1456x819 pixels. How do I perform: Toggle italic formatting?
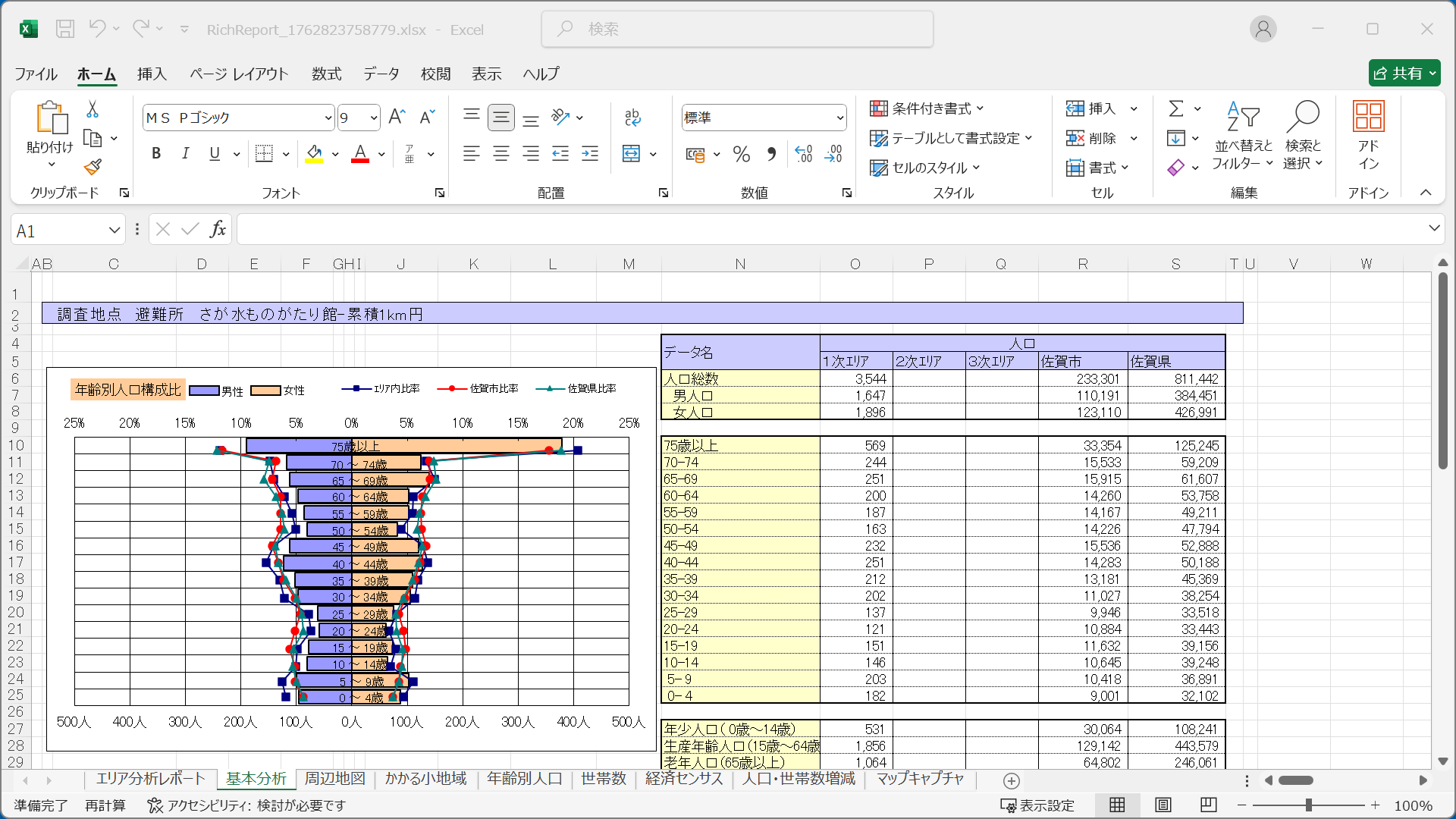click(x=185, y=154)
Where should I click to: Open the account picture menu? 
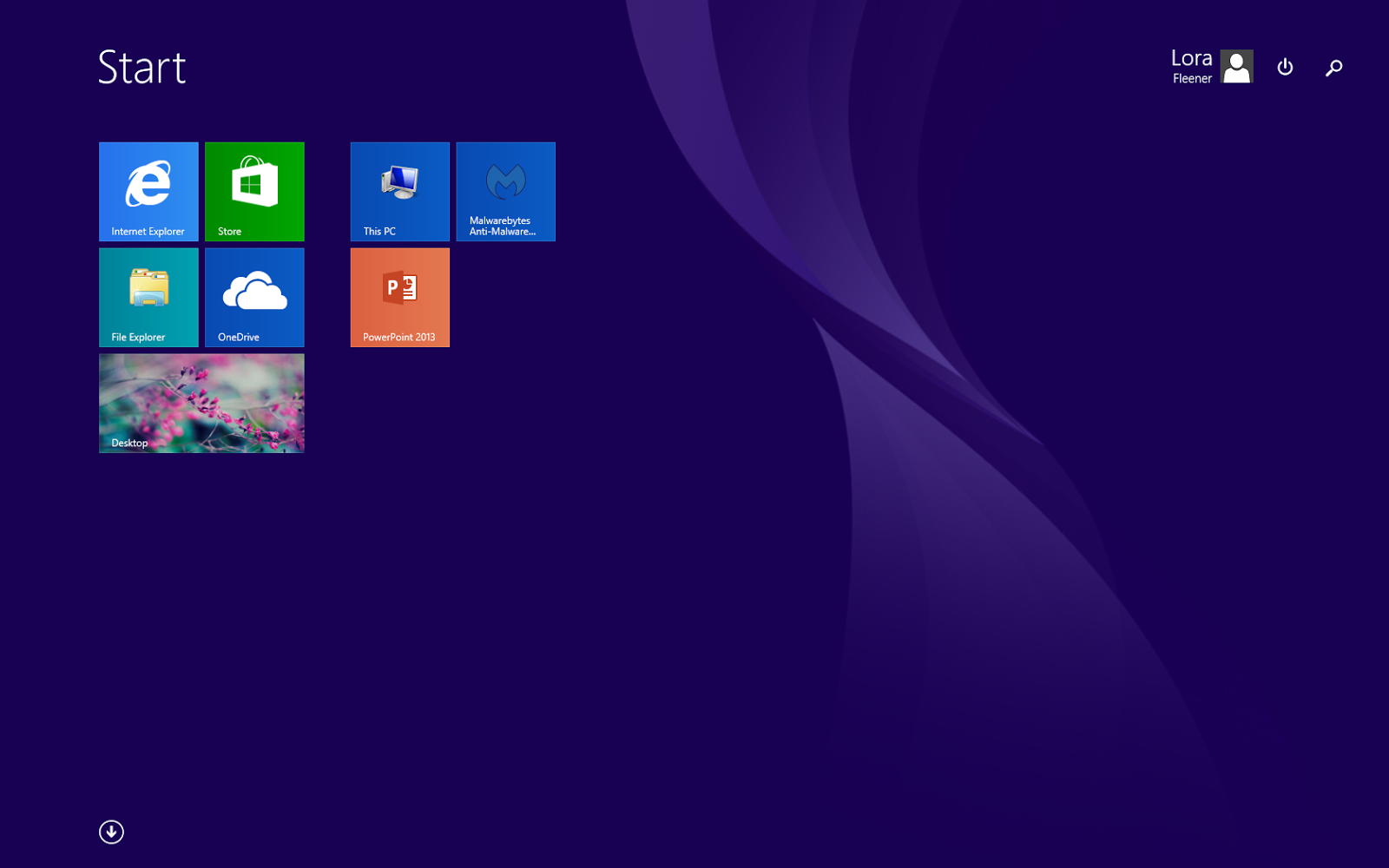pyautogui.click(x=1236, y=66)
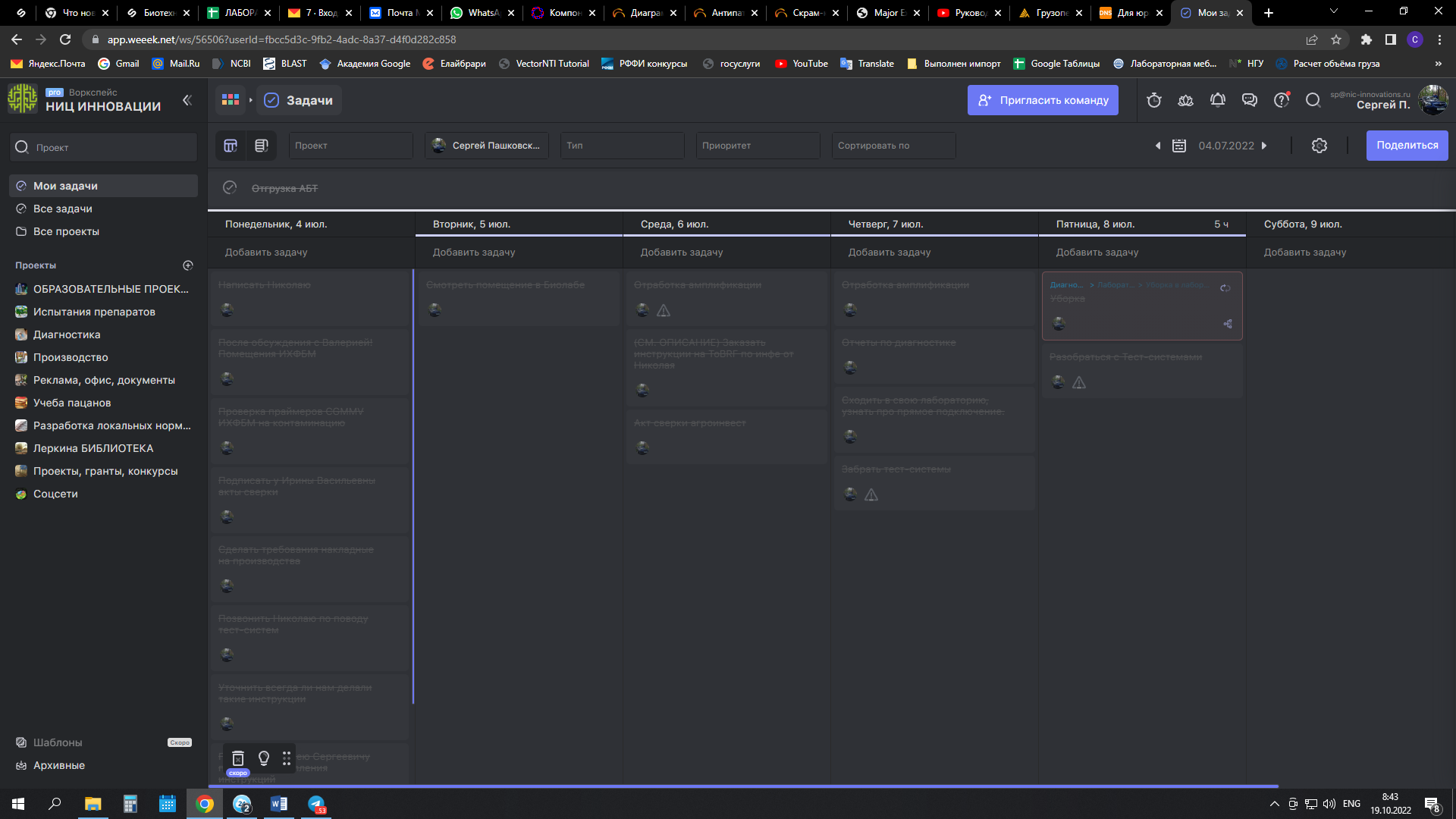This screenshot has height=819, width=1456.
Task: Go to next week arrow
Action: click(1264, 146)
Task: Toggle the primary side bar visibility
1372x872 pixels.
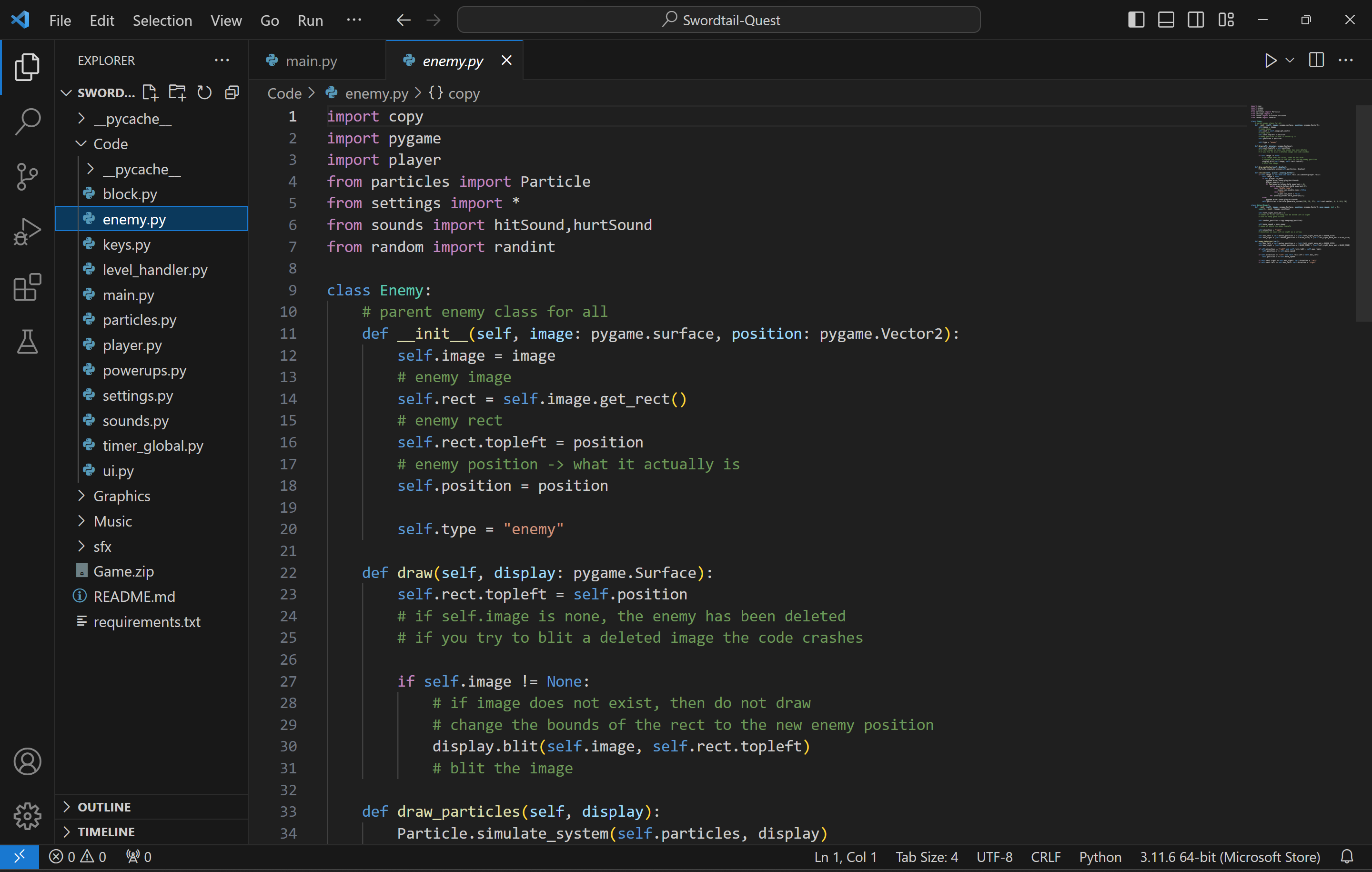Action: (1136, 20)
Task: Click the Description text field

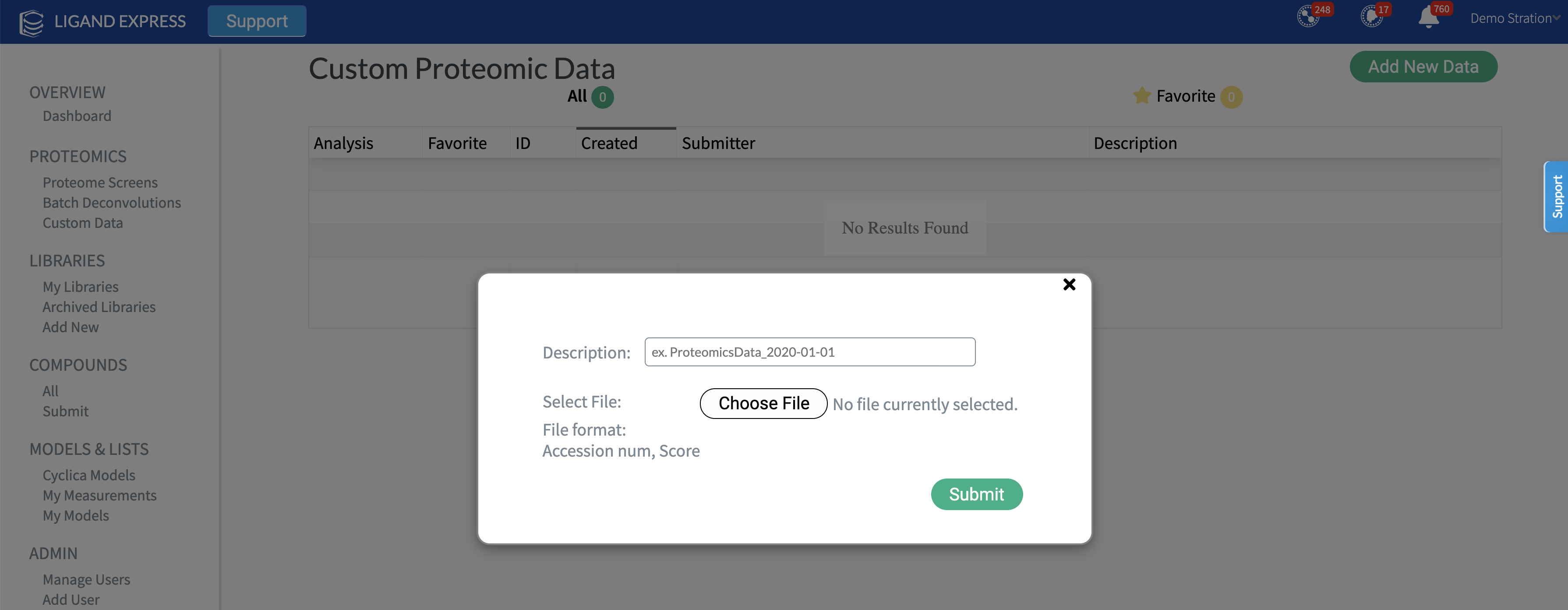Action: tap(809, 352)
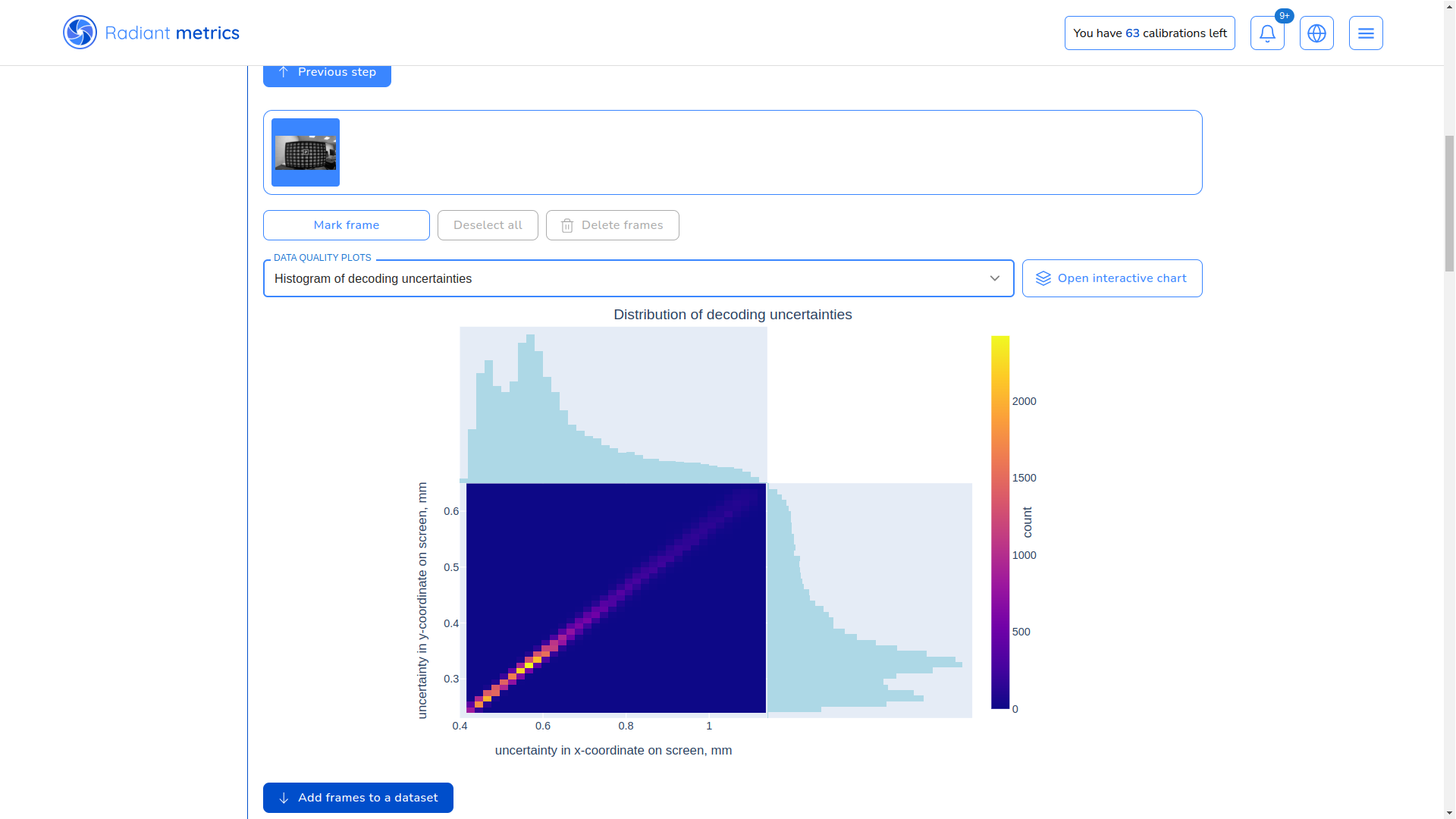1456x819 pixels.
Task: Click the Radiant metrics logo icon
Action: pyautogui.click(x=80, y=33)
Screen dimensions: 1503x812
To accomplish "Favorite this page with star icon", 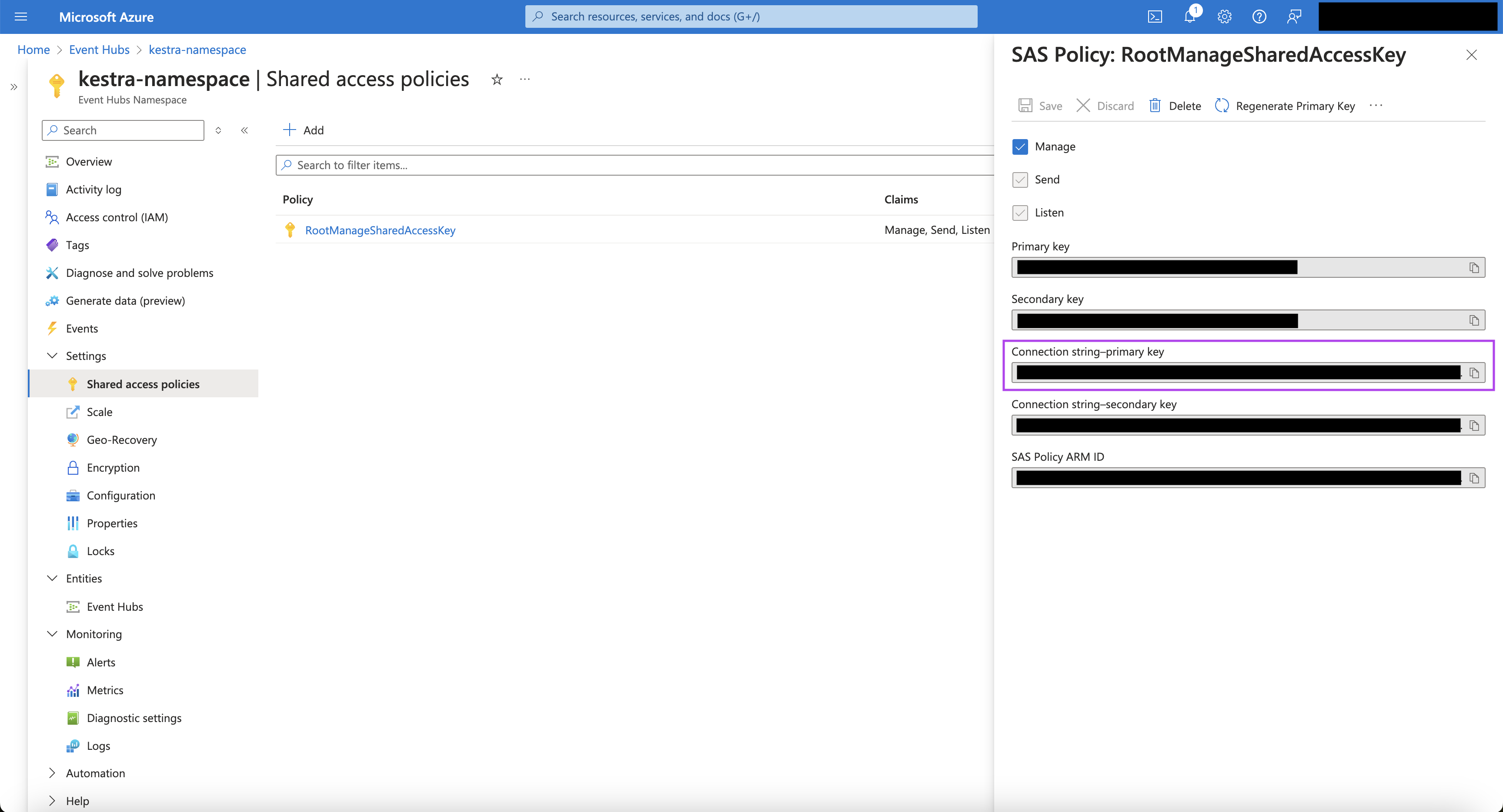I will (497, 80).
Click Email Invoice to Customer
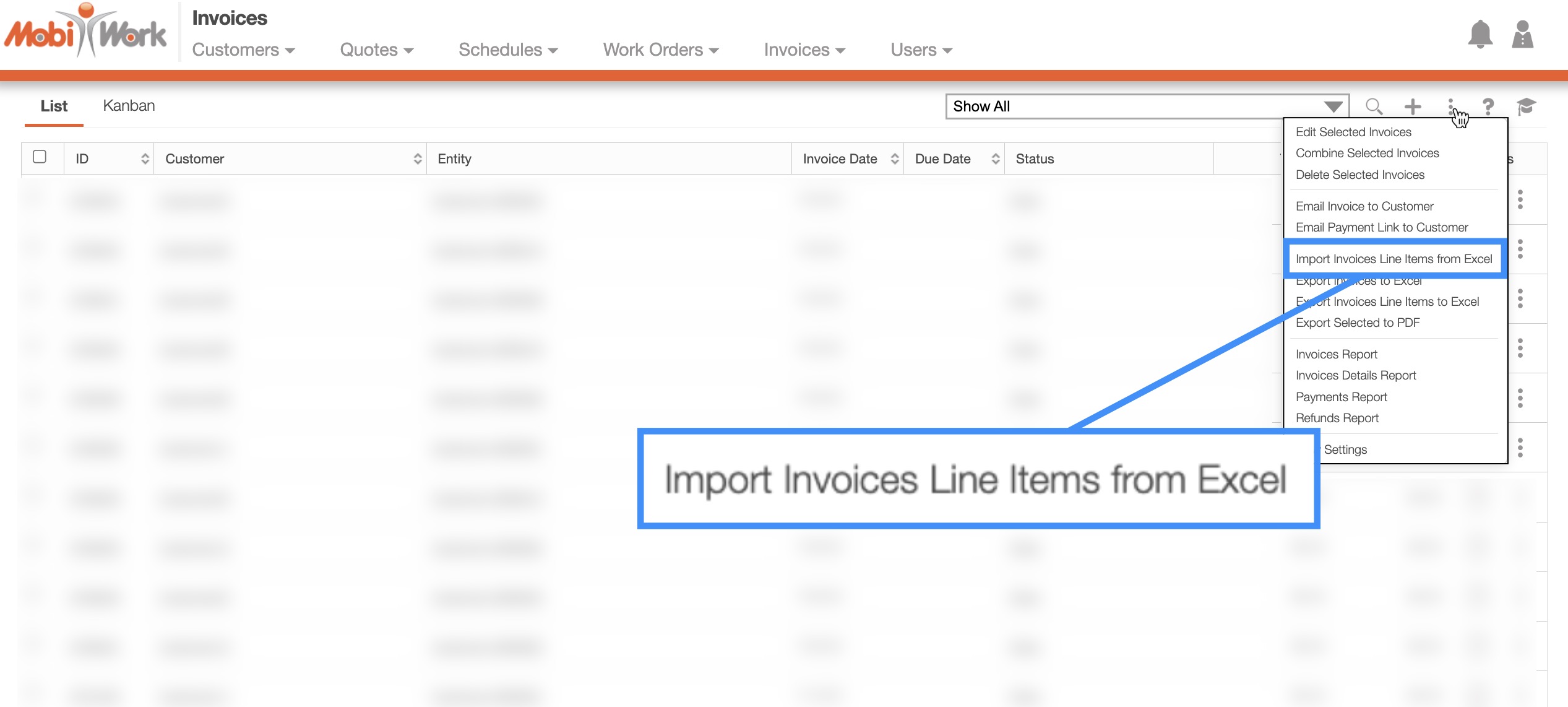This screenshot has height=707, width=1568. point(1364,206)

----

TASK TO CARRY OUT: Would you print exactly the lines in the listing above, from the line bearing "Where should I" through the line bearing "Task: Toggle the primary side bar visibility", leaving out all pictures?

RESPONSE:
Where should I click to: Open the account picture menu? 
pyautogui.click(x=1236, y=66)
This screenshot has height=819, width=1456.
Task: Go to next week arrow
Action: click(1264, 146)
Task: Toggle the primary side bar visibility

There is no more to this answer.